According to company spokesperson Claire Loxley, HPE was made aware of Intelbroker’s claims on January 16, stating that he possessed confidential information from the company. HPE immediately enacted their cybersecurity protocols, cutting off access to potentially compromised accounting data and launching an investigation. Currently, there are no immediate threats to the company’s operations or customer data.
Intelbroker has asserted that he was able to access the API, Wepay platform, along with private and public Github repositories. The attacker claims to have obtained certificates, source code of Zerto and ILO, Docker assemblies, and outdated personal information related to deliveries.
Furthermore, Intelbroker has released a new data archive containing accounting data and access tokens allegedly stolen from HPE systems as far back as February 2024. At that time, the company had also investigated the incident but found no evidence of hacking.

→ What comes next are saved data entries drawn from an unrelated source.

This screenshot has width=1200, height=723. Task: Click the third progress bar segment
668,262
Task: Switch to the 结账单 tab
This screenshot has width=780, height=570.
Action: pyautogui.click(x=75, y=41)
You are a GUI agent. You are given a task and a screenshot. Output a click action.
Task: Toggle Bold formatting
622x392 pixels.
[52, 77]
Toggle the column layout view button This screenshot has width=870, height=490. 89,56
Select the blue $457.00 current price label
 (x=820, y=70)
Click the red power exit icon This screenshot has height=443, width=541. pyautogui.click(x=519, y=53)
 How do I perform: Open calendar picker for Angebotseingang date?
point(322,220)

Prior to this incident, Intelbroker made headlines for hacking DC Health Link, the organization responsible for managing medical insurance for US House of Representatives members. The breach resulted in the exposure of personal data of 170,000 individuals, prompting a congressional investigation. The hacker group has also been linked to breaches involving Nokia, Cisco, Europol, and Accuity, as well as attempted compromises on AMD, the US State Department, and General Electric Aviation.
HPE has previously experienced significant data leaks. In 2018, the Chinese hacker group APT10 exploited access to the company’s systems to target customer devices. In 2021, data on the Aruba Central platform was compromised, granting attackers access to device monitoring and location information. In 2023, a breach in the Microsoft Office 365 environment was also reported.